◆ What you have to do: Render the listing from the line containing "The width and" through the end of the listing as a JSON list of strings, one string per line, leaving out blank lines.

################

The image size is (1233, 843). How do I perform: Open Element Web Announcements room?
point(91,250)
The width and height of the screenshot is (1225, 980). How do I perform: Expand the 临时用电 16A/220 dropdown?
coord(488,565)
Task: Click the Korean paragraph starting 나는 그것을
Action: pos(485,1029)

################

◆ Expected answer:
[
  "The width and height of the screenshot is (1225, 980). How do I perform: Expand the 临时用电 16A/220 dropdown?",
  "coord(488,565)",
  "Task: Click the Korean paragraph starting 나는 그것을",
  "Action: pos(485,1029)"
]